**QUESTIONS TO ANSWER:**
(a) In the passage on assisted living, what can be done with the stove in a unit for residents who might be seriously endangered by it?
(b) Write out the part of the passage on assisted living between "Under this approach, control" and "much as possible.", inclusive.

**TEXT SHOWN:**
▶

A new form of chronic care is emerging. Assisted living describes a form of care for many of those persons who currently require nursing home care. It is designed to provide services to persons as they require them, in a setting that more closely resembles a person's home. In effect, service recipients need not lose their personhood and their autonomy to get care. Residents still live in institutional settings that house many people within the same facility, thus maximizing efficiency of service delivery. They use common facilities, such as a dining room, but they also retain their privacy. Basically, each resident is treated as a tenant and has control over a living unit. At a minimum, each individually occupied dwelling unit contains space for living and sleeping, a bathroom, and at least minimal cooking facilities. (The stove can be disconnected for those for whom it might pose a serious danger.) Each unit can be locked by the occupant.

Under this approach, control is shifted toward empowering the recipient of care. In contrast to the situation in a nursing home, where residents are expected to conform to the norms of the institution, in an assisted living facility individualized care is stressed. As the tenant, the resident has control over the use of her space: care providers must be invited in; care plans must be accepted by the resident. These shifts, while subtle at one level, are fundamental at another. They imply a dramatically altered approach to care, some of which is tangible and some of which is not. The lore of nursing homes is laden with evidence of learned helplessness and enforced dependency. This approach to care is aimed at maximizing a resident's sense of self and independence as much as possible.

◀

**RECORDED DATA:**
▶

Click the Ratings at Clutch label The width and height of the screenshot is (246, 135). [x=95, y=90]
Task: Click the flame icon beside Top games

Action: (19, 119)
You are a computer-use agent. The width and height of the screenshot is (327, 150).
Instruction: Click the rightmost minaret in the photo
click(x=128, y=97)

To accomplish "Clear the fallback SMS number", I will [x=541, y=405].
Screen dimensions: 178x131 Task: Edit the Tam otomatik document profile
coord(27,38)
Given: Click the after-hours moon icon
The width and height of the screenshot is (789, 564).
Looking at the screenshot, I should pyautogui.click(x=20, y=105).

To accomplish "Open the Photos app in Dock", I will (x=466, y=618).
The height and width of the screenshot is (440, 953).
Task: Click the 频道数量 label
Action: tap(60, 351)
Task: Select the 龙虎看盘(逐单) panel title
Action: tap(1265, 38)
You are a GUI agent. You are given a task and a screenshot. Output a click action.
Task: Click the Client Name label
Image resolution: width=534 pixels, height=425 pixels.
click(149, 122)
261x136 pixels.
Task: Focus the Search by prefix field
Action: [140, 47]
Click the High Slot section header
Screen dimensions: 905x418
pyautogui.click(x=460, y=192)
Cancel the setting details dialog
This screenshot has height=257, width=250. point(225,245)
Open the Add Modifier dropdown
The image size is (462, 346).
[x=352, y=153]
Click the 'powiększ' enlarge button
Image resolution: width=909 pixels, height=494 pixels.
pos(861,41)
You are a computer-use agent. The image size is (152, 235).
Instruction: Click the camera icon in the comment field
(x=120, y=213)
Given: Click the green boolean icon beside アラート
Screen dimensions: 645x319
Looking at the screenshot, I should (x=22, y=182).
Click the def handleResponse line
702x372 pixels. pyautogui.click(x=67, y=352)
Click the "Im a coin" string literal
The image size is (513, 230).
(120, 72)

◀

**TASK SOLUTIONS:**
(a) It can be disconnected.

(b)
Under this approach, control is shifted toward empowering the recipient of care. In contrast to the situation in a nursing home, where residents are expected to conform to the norms of the institution, in an assisted living facility individualized care is stressed. As the tenant, the resident has control over the use of her space: care providers must be invited in; care plans must be accepted by the resident. These shifts, while subtle at one level, are fundamental at another. They imply a dramatically altered approach to care, some of which is tangible and some of which is not. The lore of nursing homes is laden with evidence of learned helplessness and enforced dependency. This approach to care is aimed at maximizing a resident's sense of self and independence as much as possible.